The following are some of the key points emerging from the forum:
* Given differences in patient populations and different ways of using molecular and genetic tests and targeted drugs in personalized medicine, monitoring and learning from real-world experiences in clinical care remain an important challenge and must be done to ensure the best patient outcomes.
* The cancer clinical trial system, which Miller said is not very well suited to cancer genomics, will have to adapt and change. A step forward is the new master protocol for squamous cell lung cancer (LungMAP), which will simultaneously test for multiple lung cancer genetic signatures in patients whose disease has not responded to first-line therapy and then treat them with investigational targeted therapies based on test results (four targeted drugs and an immunotherapy drug will be used).
“Our hope is that this can be a model in many cancer types,” said Roy S. Herbst, MD, PhD, Ensign Professor of Medicine, Professor of Pharmacology, Chief of Medical Oncology, Director of the Thoracic Oncology Research Program, and Associate Director for Translational Research at Yale Comprehensive Cancer Center and Yale School of Medicine.
* Cancer patients have an expectation that targeted therapies will have fewer and milder side effects, and while this is true in some cases, it is not always so. Therefore, patients need accurate, comprehensive, lay-language information on a therapy that helps them make informed decisions and explains what side effects they may experience. Patients also need information on ongoing therapy as opposed to time-limited therapy, if the benefit to be derived stems from continual administration of a targeted therapy throughout their lives.

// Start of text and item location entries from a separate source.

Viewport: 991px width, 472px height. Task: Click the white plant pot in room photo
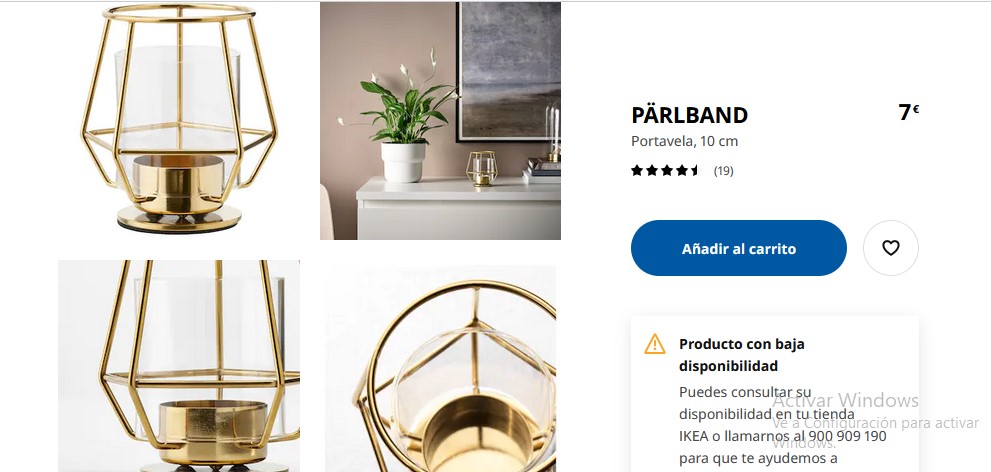(403, 162)
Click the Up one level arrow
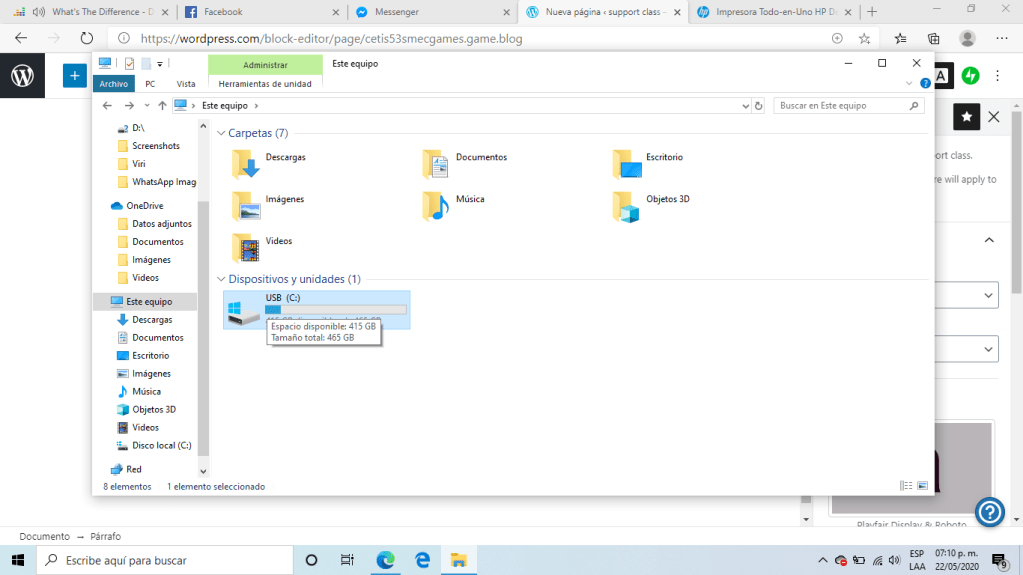 162,106
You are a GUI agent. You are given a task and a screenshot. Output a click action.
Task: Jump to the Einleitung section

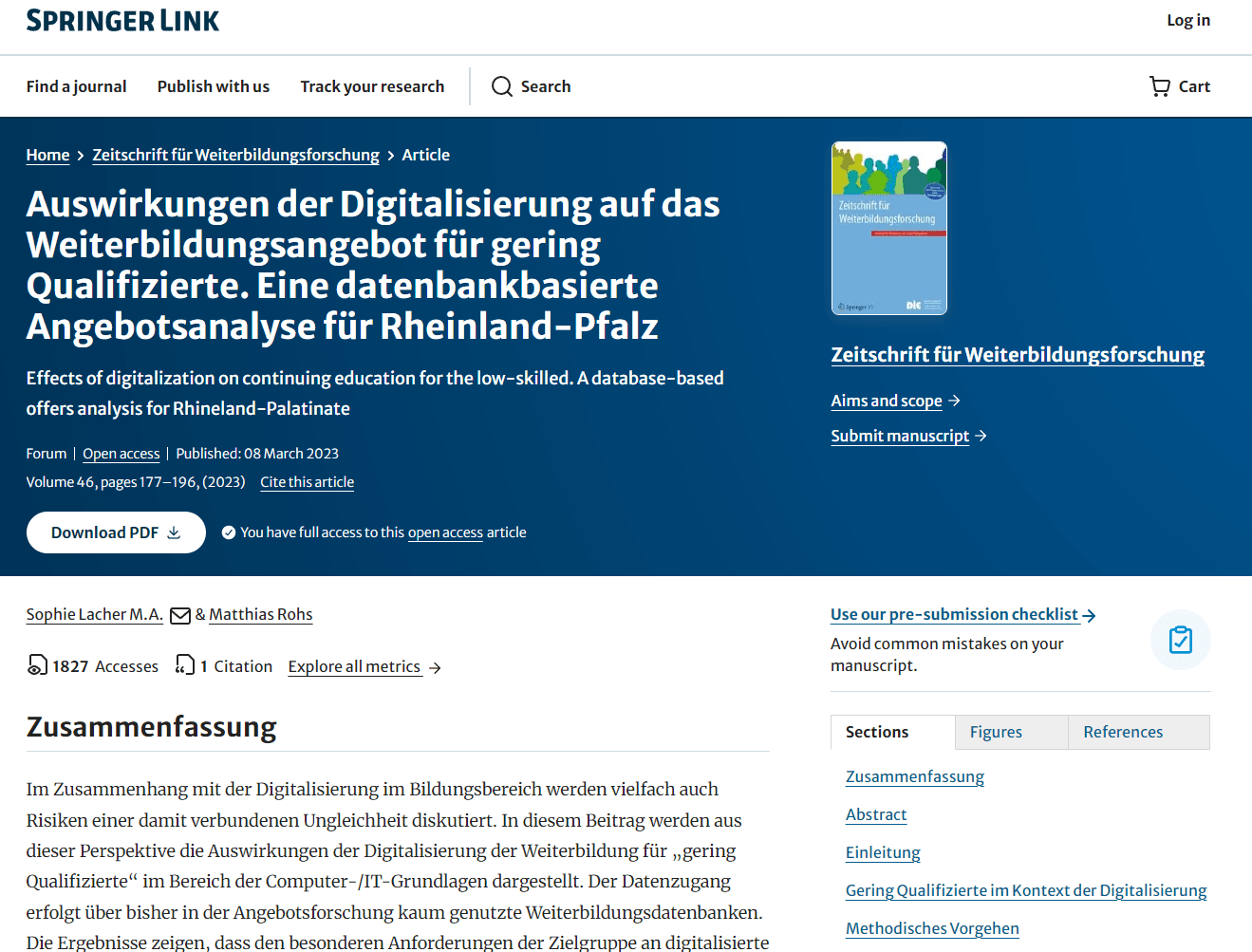[883, 852]
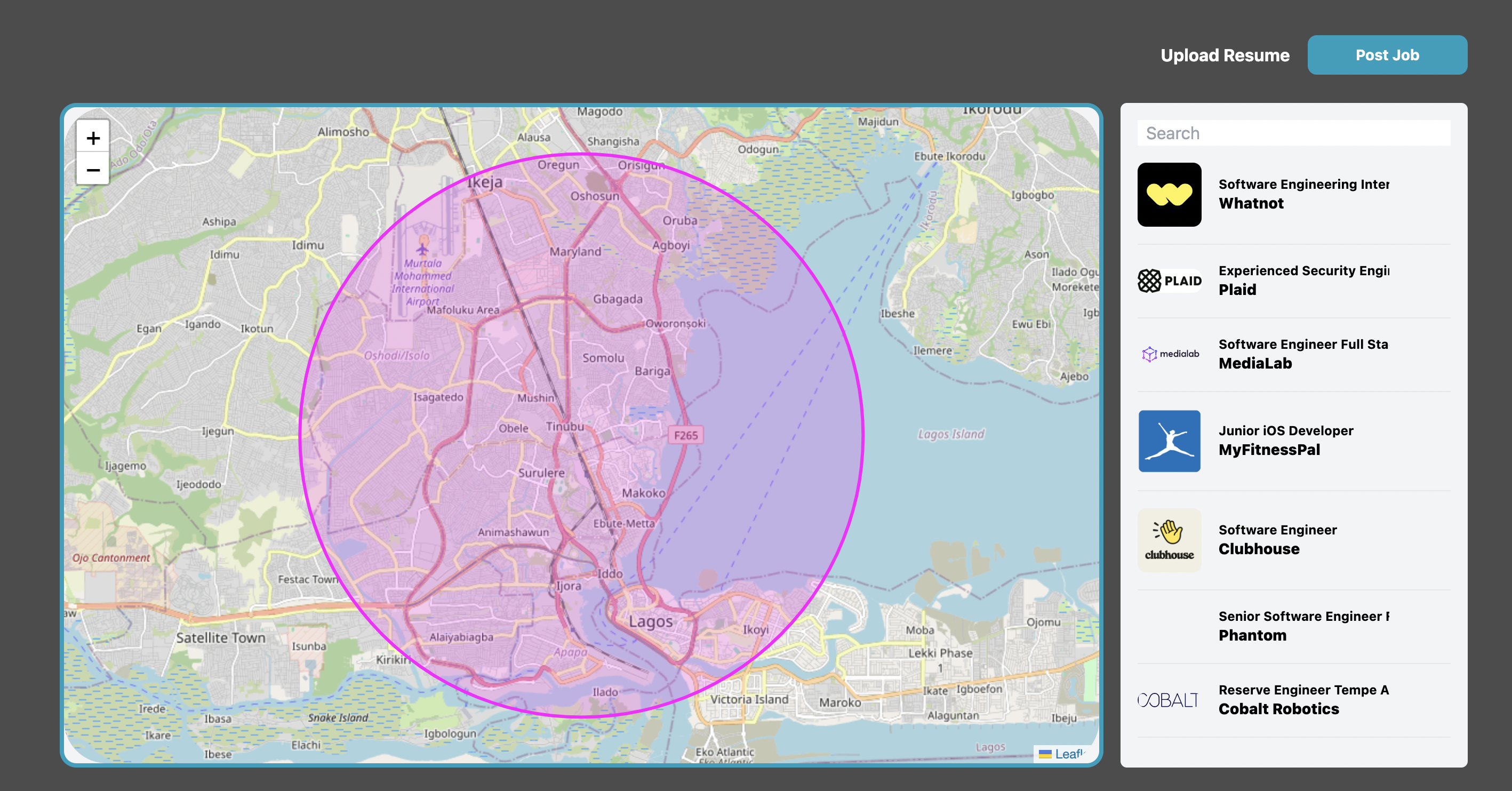
Task: Select Experienced Security Engineer Plaid listing
Action: point(1303,270)
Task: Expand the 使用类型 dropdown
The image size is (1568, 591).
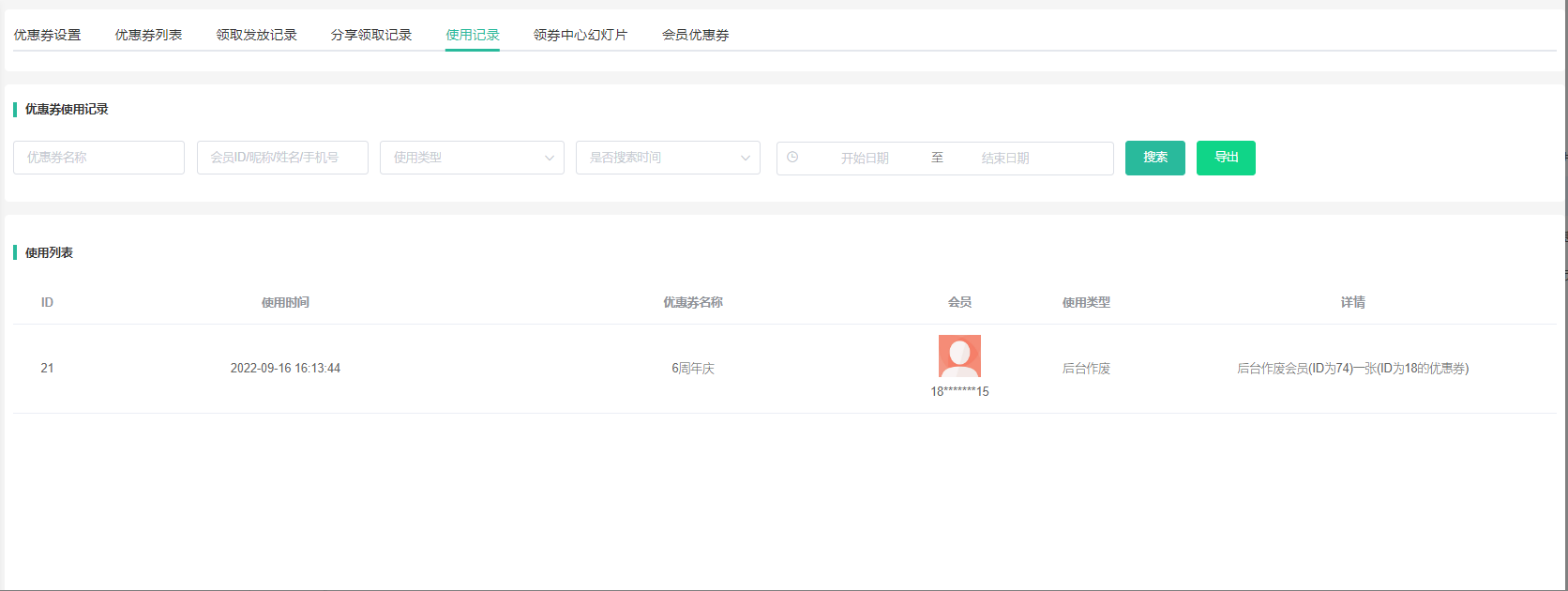Action: coord(472,158)
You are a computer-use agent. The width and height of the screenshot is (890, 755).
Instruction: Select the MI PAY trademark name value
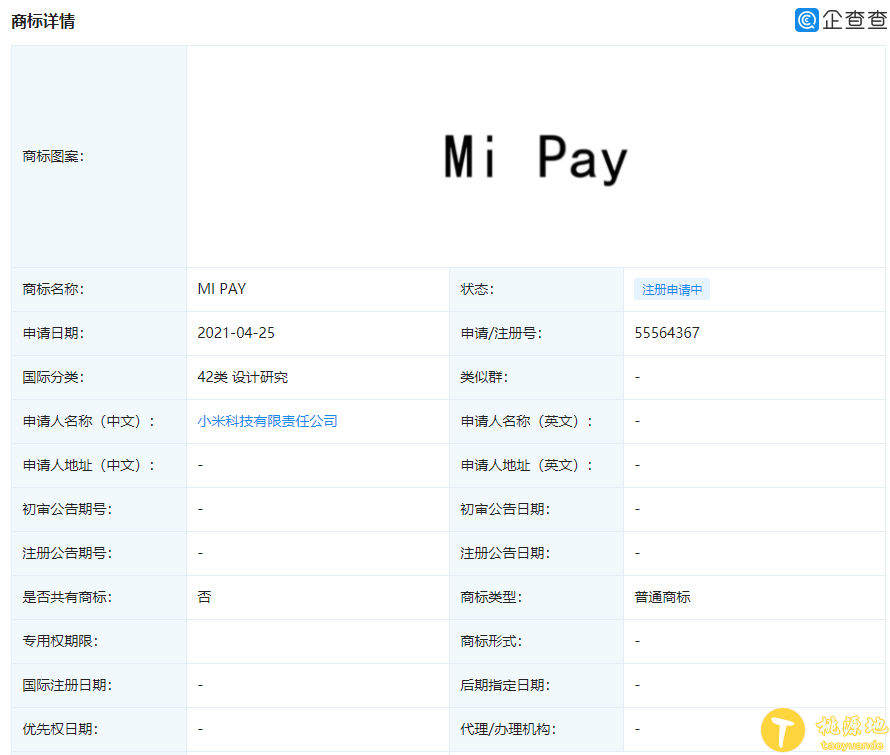tap(222, 289)
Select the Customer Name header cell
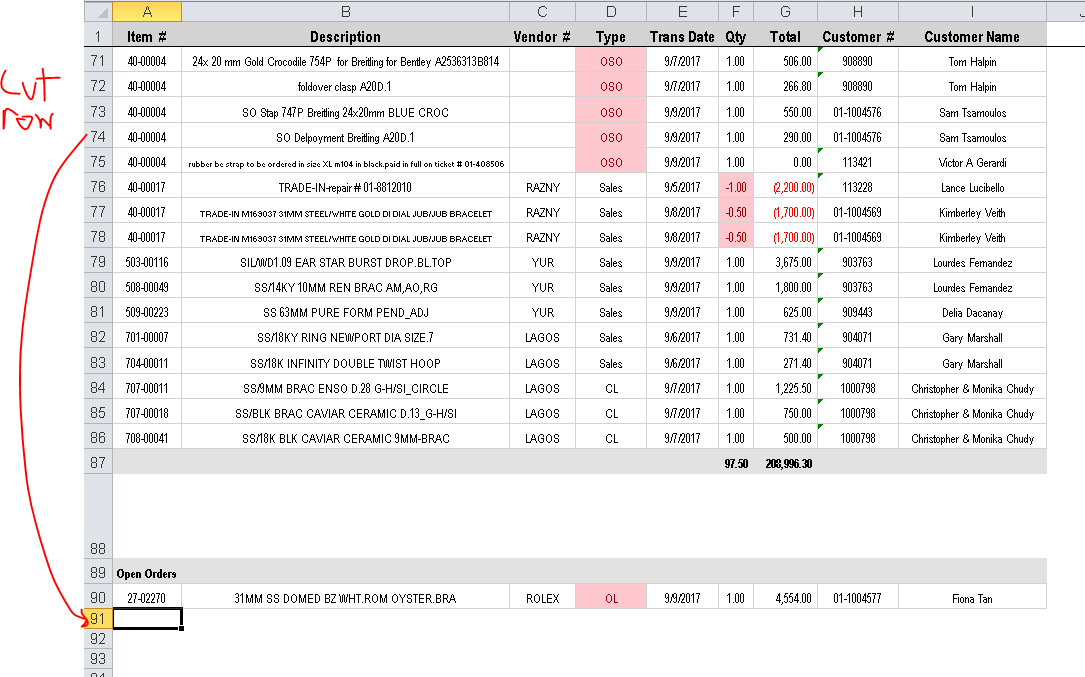The image size is (1085, 677). click(x=971, y=36)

* There is a growing problem of needing to use multiple individual molecularly based tests to determine which of several personalized medicine therapies are best for a given cancer patient. For example, there could be 12 different tests for one tumor in one patient, with 12 different therapies. In the future it will be important to analyze genetic signatures in a comprehensive way, such as by testing a broad panel of genetic signatures at once or by fully sequencing the tumor's genome.
* As the number of targeted cancer therapies continues to rise, physicians are faced with the challenge of staying current on targeted treatment advances and how to use them with patients. While evidence-based clinical treatment guidelines are helpful, they must be kept up to date in a rapidly changing field. There need to be other innovative and effective ways to deliver ongoing genomics education to physicians in order to translate genomic discoveries into clinical care.
* The identification of genetic signatures that occur with higher than normal frequency in certain subpopulations presents the opportunity to deliver effective therapies to underserved patients experiencing disparate health outcomes. However, health providers and policy makers must ensure that the underserved patients in these populations have access to targeted tests and therapies in order for their promise to be realized and for patient outcomes to improve.
* With new payment models of cancer care that move away from the fee-for-service model, it is vitally important to have quality metrics to ensure that the tools of personalized medicine deliver high-quality care consistently in clinical practice. For example, in solid tumor testing, “It's complicated to know what to biopsy and when to biopsy,” ACS Deputy Chief Medical Officer J. Leonard Lichtenfeld, MD, told OT. “We are not there yet. There's still a long journey to get everyone on the right page.”